As AI requires the latest and greatest leading-edge chips, which have increasing power needs with each generation, the onus on power efficiency is only going to grow. As AI reached an inflection point in 2022 and electricity prices spiked in the aftermath of the Russia-Ukraine war, it's no wonder customers gravitated toward Super Micro's eco-friendly solutions -- and should continue doing so in the future.

Since investors anticipate a slowdown and perhaps a decline in the server industry over the next couple quarters, that's why Super Micro trades at such a low valuation.
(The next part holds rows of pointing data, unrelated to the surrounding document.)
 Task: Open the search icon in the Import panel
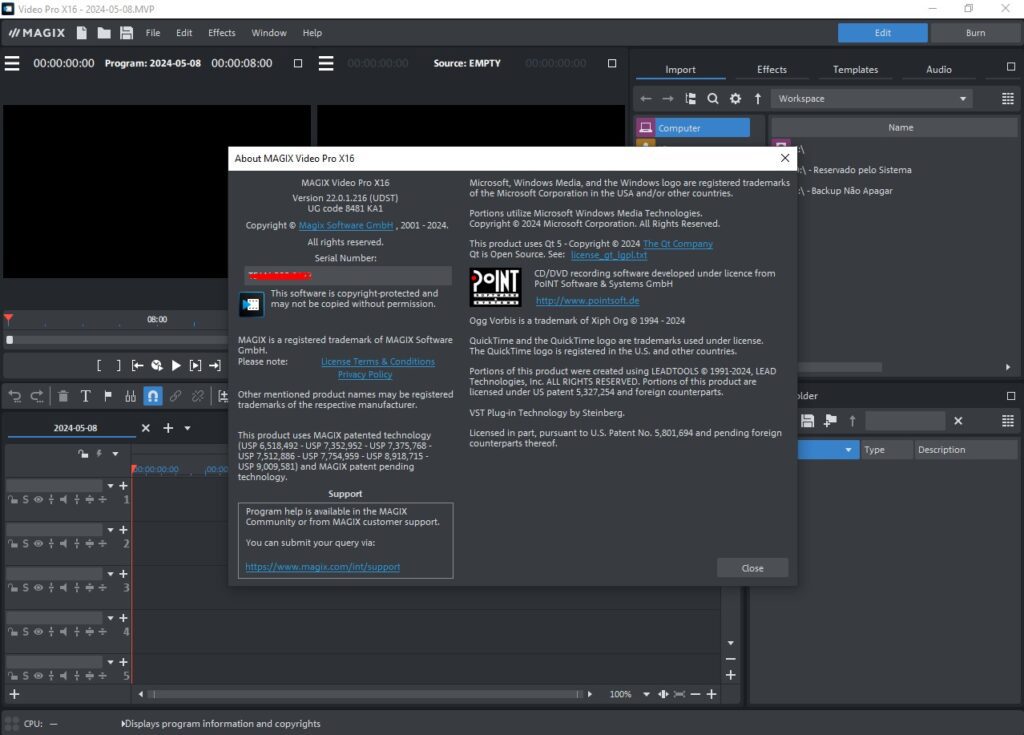point(712,98)
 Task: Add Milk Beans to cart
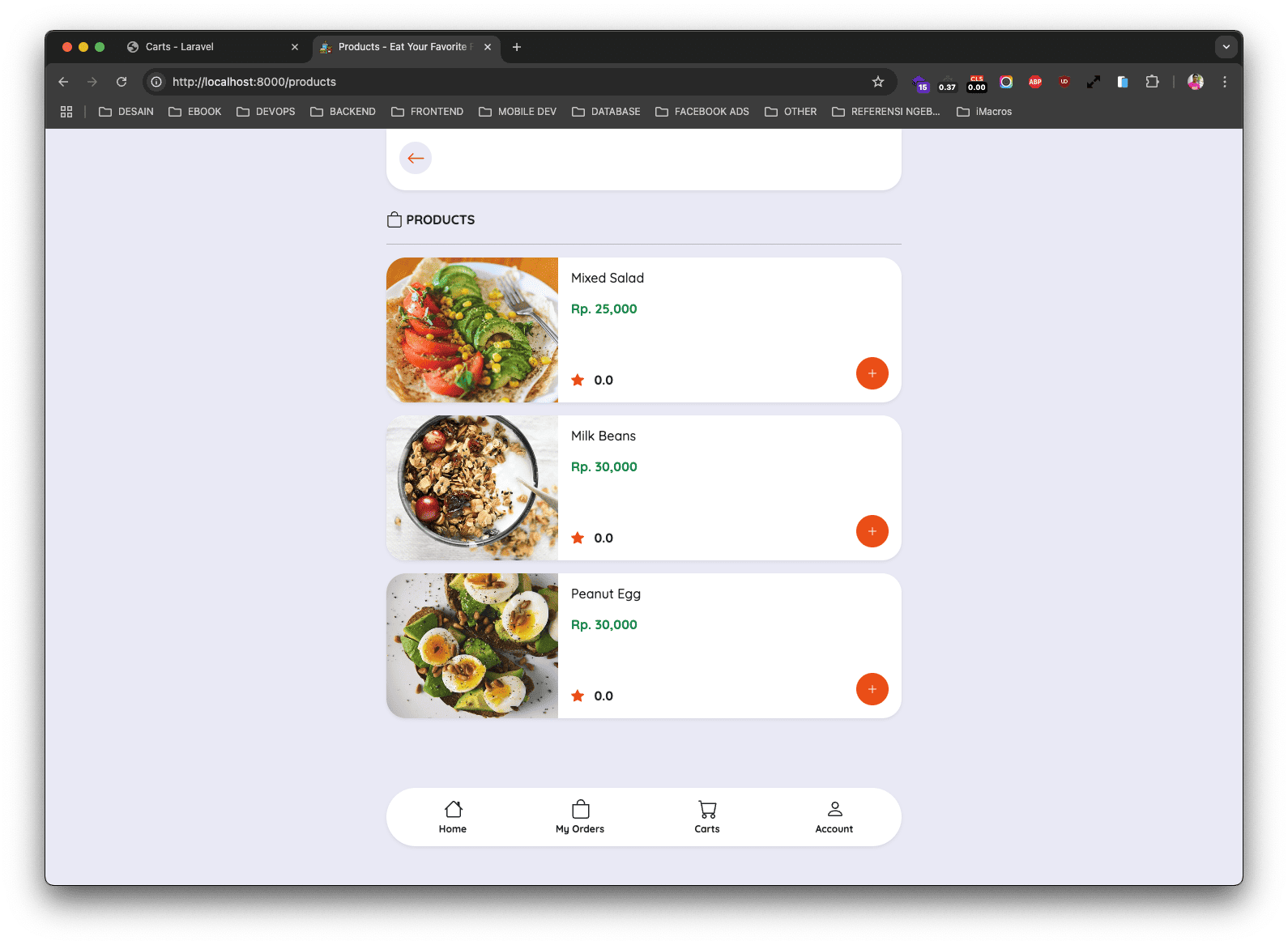(x=872, y=531)
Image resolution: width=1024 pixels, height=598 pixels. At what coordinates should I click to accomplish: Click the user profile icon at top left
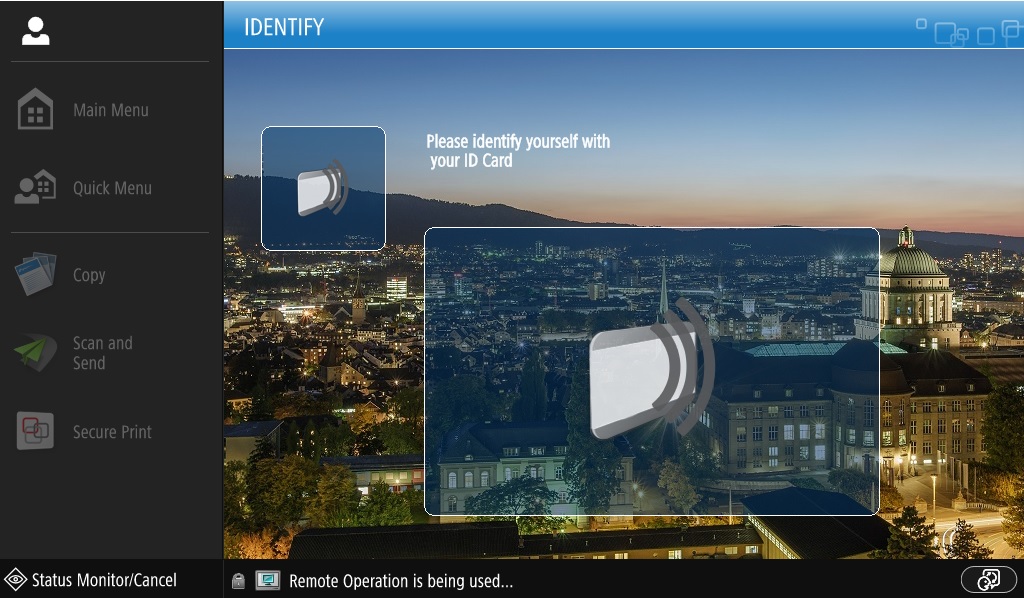[x=35, y=31]
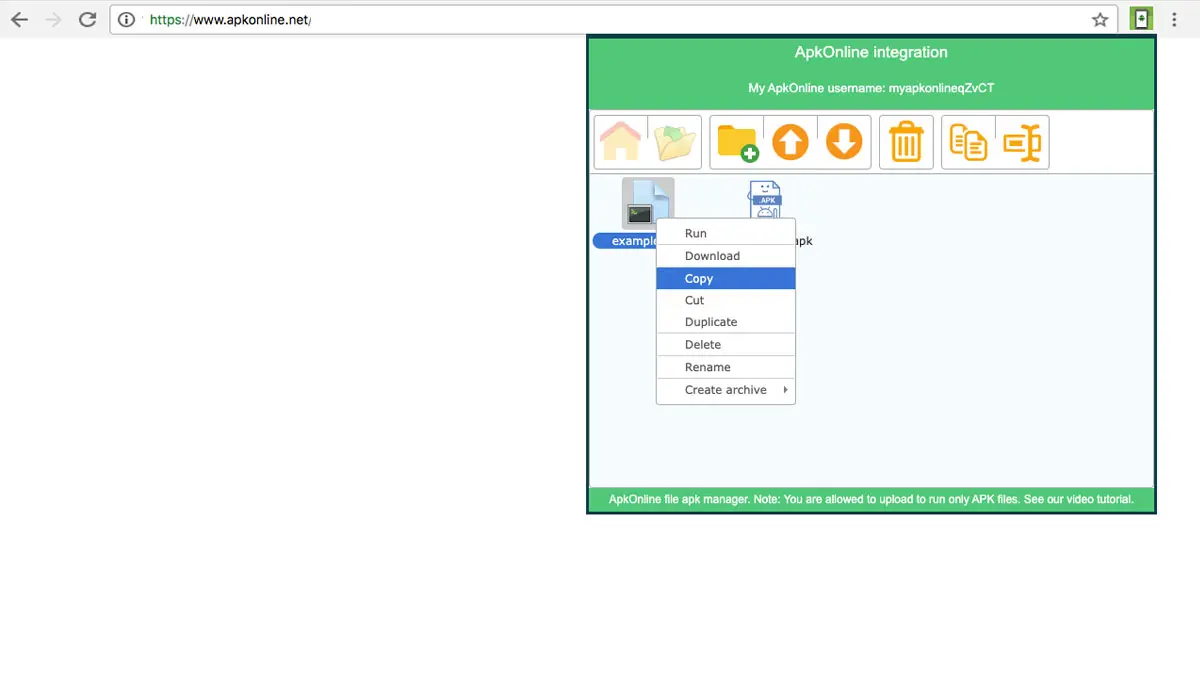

Yet while management forecast a quarter-over-quarter decline for the current quarter, CEO Charles Liang still expects SMCI's fiscal year ending in June to grow 30% over fiscal 2022.

Perhaps more importantly, Liang believes Super Micro should be able to grow at least 20% in 2024. That's in contrast to Wall Street analysts, who currently forecast only slight revenue growth in 2024 and a decline in earnings per share.

Super Micro has surprised the analyst community to the upside over the past year, but it seems there's a good chance it could continue doing so, given its still-low expectations.

CNX Resources

OK, one might not think a natural gas producer and midstream company would qualify as being related to artificial intelligence, but remember, AI data centers have huge electricity needs, and the largest source of electricity generation in the U.S. is natural gas, which powered 38.4% of all U.S. electricity generation in 2021.

One screamingly cheap and shareholder-friendly natural gas stock is CNX Resources (CNX -0.46%), a U.S. natural gas driller that operates in Pennsylvania, West Virginia, and Ohio, and owns 2,600 miles of gas gathering pipelines and other processing facilities.

What's especially attractive about CNX is management's capital allocation policies. Unlike a lot of other energy companies that are highly exposed to commodity prices and pay out dividends, CNX tends to hedge a large amount of its volumes -- about 80% one year out -- then works to lower cash costs by drilling more efficiently over time.

That programmatic hedging strategy makes CNX a much more predictable business. While natural gas prices have crashed from the mid-$9 range in August to just $2.38 per thousand cubic feet today, CNX has been able to put on hedges above today's prices going out to 2027. Meanwhile, CNX expects to lower its cash costs per thousand cubic feet equivalent from $1.20 in 2022 to $1.10 in 2023.

And instead of dividends, CNX pays out most of its cash flow in share repurchases. Thanks to its low valuation, management has been able to retire a stunning 24% of its shares outstanding since the third quarter of 2020. With a market cap of just $2.77 billion and a current projection for $375 million in free cash flow in 2023, management could retire another 13% of its shares this year at these prices.

CNX Shares Outstanding Chart

CNX Shares Outstanding data by YCharts

That's a pretty great free cash flow yield in a low-price environment for natural gas. And should natural gas prices spike higher as they did last year, CNX's cash flow will rise and become even more of a bargain.